Un assaggio vale un ricordo: i cajoncìe da megol vert della Val di Fassa

La cucina trentina come la macchina del tempo. Capita che a volte, decidiamo di preparare un piatto solo per rivivere attraverso i suoi sapori i ricordi unici di una giornata particolare. In una fredda mattina d’inverno in Trentino, nella nostra cucina entra vento di estate: abbiamo voglia di cajoncìe da migol vert, per provare la stessa magia di una fresca serata di luglio in Val di Fassa…


Con alcuni amici, ci siamo spostati dall’Hotel Ladinia a Canazei per partecipare alla festa Te anter i tobie (in ladino, in mezzo ai fienili). Vagabondavamo senza meta, con leggerezza, tra le vie romantiche e suggestive del paese, con l’aria frizzante a solleticarci il corpo (che gioia: in città era stata una giornata particolarmente afosa!). Ad un certo punto, abbiamo incontrato loro: i cajoncìe da migol vert…è bastato un semplice sguardo…il profumo del burro, gli spinaci, la pasta soffice…è stato subito amore!
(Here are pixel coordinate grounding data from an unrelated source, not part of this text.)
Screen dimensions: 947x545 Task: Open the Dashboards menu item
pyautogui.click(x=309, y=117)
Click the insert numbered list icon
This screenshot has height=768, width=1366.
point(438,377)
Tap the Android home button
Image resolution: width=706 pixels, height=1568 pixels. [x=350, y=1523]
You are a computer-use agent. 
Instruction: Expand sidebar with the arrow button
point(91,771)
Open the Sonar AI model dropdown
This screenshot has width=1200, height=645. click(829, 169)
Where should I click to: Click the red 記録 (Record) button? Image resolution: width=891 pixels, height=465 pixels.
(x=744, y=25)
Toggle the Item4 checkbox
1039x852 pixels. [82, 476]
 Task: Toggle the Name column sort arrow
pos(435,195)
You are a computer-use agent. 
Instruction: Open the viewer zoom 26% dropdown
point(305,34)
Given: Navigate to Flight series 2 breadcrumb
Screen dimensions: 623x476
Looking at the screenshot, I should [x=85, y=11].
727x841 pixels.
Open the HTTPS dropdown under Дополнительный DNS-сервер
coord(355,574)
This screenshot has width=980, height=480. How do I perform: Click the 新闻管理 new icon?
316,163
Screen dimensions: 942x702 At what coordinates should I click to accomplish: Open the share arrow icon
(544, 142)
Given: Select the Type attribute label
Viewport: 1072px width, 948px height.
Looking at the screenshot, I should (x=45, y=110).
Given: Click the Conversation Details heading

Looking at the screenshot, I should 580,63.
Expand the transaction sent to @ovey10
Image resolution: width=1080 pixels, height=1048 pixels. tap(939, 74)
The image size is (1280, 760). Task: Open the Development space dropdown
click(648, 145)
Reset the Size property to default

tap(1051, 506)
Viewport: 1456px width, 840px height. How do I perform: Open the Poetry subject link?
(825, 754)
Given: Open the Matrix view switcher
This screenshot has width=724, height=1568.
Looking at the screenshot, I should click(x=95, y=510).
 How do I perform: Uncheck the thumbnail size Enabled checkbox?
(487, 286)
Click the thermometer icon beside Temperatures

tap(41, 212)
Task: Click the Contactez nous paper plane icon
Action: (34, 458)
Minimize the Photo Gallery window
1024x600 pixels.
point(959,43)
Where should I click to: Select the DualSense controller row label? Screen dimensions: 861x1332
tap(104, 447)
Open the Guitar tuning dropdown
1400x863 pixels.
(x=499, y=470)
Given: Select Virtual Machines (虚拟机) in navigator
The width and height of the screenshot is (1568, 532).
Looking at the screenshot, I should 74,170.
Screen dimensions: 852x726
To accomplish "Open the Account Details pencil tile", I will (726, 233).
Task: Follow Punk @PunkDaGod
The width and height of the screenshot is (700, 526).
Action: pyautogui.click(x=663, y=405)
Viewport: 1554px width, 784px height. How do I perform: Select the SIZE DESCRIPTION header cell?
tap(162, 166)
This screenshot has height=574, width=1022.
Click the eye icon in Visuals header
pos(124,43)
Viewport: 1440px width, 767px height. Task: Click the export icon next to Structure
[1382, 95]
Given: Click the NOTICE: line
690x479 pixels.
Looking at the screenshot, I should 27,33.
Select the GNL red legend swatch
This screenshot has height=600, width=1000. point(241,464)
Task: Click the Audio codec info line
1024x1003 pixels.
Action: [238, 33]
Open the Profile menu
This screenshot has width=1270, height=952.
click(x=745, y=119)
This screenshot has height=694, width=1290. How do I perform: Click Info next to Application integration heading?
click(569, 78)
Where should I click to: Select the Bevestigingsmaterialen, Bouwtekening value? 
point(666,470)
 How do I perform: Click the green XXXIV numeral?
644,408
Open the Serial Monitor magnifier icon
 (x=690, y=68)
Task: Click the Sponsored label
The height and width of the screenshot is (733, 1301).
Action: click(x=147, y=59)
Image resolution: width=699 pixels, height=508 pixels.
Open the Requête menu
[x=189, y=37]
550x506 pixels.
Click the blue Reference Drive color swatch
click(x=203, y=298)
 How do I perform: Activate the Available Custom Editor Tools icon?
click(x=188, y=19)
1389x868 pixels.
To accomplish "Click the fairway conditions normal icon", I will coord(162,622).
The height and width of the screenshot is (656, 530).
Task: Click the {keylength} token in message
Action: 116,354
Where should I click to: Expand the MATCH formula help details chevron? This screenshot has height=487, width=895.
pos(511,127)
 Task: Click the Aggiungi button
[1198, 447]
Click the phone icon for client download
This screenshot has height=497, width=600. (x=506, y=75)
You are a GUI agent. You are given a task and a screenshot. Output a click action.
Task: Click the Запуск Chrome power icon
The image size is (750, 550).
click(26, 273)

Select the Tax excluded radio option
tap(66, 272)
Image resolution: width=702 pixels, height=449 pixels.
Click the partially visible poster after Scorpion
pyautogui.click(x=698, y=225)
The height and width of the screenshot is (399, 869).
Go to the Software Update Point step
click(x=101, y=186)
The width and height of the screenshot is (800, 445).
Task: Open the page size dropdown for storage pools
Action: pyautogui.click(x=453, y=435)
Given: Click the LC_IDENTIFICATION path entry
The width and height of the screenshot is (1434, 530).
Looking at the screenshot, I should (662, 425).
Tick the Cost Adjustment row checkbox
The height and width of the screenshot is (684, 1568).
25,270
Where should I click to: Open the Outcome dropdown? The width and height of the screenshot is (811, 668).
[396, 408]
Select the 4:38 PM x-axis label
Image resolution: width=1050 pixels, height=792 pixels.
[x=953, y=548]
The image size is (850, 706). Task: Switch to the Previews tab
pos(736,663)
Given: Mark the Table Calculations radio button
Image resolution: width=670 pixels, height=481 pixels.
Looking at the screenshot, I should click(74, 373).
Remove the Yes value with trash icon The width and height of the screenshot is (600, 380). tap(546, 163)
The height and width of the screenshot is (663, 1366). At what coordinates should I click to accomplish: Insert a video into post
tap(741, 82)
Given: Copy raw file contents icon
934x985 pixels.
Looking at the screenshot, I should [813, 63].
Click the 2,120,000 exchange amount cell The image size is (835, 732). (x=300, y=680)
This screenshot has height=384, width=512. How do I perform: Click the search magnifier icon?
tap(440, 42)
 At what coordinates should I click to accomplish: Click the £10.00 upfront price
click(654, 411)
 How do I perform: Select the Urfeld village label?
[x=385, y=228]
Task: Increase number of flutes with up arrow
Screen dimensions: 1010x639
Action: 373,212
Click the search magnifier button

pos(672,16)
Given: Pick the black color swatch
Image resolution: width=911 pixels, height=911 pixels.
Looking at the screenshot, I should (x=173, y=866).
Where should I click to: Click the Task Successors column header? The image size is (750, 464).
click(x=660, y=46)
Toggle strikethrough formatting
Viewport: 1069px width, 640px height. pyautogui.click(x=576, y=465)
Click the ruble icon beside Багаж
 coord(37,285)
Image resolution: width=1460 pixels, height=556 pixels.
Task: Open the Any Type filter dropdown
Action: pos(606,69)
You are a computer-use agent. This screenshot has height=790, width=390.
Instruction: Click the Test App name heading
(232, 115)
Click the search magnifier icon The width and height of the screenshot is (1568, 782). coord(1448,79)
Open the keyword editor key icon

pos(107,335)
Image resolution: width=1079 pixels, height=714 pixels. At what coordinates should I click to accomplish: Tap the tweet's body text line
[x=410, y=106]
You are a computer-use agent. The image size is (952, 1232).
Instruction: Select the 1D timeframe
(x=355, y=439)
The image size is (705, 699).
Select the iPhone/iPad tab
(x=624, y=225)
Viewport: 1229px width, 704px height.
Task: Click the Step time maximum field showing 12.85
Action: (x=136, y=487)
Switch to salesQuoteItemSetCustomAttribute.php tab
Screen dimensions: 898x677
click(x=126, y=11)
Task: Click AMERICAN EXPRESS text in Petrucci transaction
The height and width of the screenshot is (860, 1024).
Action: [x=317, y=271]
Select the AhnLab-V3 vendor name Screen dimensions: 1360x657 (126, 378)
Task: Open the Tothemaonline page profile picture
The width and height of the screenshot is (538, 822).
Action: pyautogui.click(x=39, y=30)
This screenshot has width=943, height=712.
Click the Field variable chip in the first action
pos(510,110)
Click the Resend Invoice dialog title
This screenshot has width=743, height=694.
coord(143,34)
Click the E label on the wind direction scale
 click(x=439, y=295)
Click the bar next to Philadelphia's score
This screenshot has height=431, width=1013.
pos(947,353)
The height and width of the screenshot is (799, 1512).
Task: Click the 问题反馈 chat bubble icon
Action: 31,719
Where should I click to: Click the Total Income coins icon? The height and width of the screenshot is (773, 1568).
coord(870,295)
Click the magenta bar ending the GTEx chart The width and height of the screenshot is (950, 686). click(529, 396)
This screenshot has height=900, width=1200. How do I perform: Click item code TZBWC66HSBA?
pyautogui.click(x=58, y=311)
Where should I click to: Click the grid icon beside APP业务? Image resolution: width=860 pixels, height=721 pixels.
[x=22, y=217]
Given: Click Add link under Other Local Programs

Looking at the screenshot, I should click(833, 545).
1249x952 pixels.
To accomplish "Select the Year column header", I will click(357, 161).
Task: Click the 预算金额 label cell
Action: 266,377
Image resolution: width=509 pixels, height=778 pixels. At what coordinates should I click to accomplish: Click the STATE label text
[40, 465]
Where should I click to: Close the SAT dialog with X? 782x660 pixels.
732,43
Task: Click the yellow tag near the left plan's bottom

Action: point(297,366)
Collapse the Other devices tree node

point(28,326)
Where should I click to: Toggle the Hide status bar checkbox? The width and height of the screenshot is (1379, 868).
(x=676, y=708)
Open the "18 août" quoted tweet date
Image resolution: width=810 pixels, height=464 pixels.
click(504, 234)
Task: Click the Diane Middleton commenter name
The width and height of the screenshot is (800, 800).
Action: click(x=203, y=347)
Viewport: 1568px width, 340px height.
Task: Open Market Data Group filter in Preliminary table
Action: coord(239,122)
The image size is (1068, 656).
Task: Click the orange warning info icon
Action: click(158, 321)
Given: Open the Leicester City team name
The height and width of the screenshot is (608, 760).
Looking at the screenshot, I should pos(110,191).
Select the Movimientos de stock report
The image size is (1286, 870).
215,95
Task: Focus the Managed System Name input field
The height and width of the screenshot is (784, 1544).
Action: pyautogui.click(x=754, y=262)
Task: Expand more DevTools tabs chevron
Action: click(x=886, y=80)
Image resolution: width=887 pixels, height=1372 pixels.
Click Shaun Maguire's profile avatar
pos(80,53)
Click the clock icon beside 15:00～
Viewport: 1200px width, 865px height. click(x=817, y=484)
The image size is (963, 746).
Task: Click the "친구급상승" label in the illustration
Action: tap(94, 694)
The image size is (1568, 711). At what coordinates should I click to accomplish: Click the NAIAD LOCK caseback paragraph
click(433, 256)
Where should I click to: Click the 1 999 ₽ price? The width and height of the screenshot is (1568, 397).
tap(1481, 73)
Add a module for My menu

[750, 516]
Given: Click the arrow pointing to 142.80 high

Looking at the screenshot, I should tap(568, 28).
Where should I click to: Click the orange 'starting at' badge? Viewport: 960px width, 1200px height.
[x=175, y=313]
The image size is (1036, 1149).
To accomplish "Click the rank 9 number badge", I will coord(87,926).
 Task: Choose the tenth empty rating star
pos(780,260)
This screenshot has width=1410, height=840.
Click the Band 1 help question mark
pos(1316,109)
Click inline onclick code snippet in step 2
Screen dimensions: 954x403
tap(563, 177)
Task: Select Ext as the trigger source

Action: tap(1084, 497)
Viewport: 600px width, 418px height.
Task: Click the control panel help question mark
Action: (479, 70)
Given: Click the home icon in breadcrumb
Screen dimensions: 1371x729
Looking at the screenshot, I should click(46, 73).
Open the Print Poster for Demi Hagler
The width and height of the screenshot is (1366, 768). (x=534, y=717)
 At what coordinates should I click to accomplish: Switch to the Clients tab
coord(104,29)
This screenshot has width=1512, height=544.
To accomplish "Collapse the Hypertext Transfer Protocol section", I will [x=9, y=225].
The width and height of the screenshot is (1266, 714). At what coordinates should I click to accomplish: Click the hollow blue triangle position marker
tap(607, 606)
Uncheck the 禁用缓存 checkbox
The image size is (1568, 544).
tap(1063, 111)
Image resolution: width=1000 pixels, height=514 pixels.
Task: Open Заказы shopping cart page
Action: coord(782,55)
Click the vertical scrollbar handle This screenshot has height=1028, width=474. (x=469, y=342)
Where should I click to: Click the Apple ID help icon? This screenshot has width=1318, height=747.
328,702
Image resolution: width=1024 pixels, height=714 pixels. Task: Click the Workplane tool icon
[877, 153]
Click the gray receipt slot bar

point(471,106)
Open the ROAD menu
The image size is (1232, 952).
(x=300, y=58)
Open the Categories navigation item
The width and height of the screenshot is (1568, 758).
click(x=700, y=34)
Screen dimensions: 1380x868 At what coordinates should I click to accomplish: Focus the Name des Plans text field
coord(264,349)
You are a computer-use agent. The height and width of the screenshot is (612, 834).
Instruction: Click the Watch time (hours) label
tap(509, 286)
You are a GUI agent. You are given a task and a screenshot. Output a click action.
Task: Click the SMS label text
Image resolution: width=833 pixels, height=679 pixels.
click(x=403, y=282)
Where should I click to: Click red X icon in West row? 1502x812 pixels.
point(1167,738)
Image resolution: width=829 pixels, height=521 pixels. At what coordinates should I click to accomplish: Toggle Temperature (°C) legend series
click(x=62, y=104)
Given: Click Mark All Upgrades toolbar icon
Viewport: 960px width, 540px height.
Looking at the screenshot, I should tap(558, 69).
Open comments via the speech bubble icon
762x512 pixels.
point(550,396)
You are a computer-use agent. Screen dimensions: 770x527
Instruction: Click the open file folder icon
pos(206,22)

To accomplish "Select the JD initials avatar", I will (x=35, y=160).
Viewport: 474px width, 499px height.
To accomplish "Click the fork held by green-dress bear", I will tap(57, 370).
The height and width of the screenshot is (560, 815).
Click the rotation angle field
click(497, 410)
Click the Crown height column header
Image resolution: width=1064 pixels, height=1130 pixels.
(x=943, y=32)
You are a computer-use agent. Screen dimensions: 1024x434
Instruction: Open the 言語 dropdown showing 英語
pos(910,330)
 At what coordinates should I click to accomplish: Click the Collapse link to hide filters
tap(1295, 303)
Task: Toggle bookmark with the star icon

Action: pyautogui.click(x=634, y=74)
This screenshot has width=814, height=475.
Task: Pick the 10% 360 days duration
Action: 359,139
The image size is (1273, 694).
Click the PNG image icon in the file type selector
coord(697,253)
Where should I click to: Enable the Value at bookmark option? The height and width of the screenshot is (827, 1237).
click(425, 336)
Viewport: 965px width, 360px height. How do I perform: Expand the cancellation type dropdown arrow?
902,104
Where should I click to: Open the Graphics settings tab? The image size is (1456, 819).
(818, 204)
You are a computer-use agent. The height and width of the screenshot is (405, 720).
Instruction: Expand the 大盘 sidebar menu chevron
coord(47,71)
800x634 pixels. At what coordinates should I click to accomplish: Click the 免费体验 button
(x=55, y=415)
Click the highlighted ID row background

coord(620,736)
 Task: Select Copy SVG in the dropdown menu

I cajoncìe da migol vert sono dei piccoli ravioli a forma di mezzaluna, ripieni di spinaci selvatici. Sono un piatto tipico della tradizione ladina: semplice e povero, realizzato con prodotti esclusivamente del territorio, oggi verrebbero definiti una proposta a “kilometri zero”. Un tempo, la raccolta degli spinaci era un rito per tutte le famiglie fassane. I bambini coglievano gli spinaci nei campi, divertendosi a farli scoppiare fra le dite, mentre le mamme, tagliavo le erbe con la zapadoa (una specie di coltello dal manico fissato al tagliere) con un ritmo tale da ricreare melodie per entusiasmanti balli :-)

Gli ingredienti

•    125 gr. Farina “00”
•    125 gr. Farina segale
•    2 uova
•    5 gr. di sale
•    Acqua se necessario
•    spinaci selvatici di montagna (o spinaci)
•    1 scalogno tritato
•    ½ aglio
•    formaggio TrentinGrana
•    sale , pepe , noce moscata
•    burro

La preparazione

Impastare le farine, il sale e le uova, fino ad ottenere un impasto omogeneo. Lasciar riposare un’ora. Dorare lo scalogno e l’aglio nel burro, aggiungere gli spinaci ed insaporire con sale pepe e noce moscata. Tagliare gli spinaci a coltello e a freddo aggiungere la ricotta e il grana. Stendere la pasta fino allo spessore di circa 1 mm. Coppare dei dischetti di 8-9 cm, adagiare ½ cucchiaio di ripieno, spennellare la pasta con poca acqua e chiudere a  mezzaluna. Cuocere in acqua bollente per 5-6 minuti, quindi condire con burro fuso e Trentin grana.
Finalmente pronti, ci basta un assaggio di cajoncìe da migol vert per tornare a quella sera d’estate…dopo aver mangiato e bevuto un buon bicchiere di vino, abbiamo assistito alla sfilata e ai balli…Sulla via del ritorno, verso il parcheggio, qualcuno ha proposto: “Facciamo un salto a Passo San Pellegrino?”… ma questo è un altro racconto!
La cucina come la macchina del tempo…voi che viaggio avete fatto? Quale piatto vi conduce in un romantico viaggio tra i ricordi?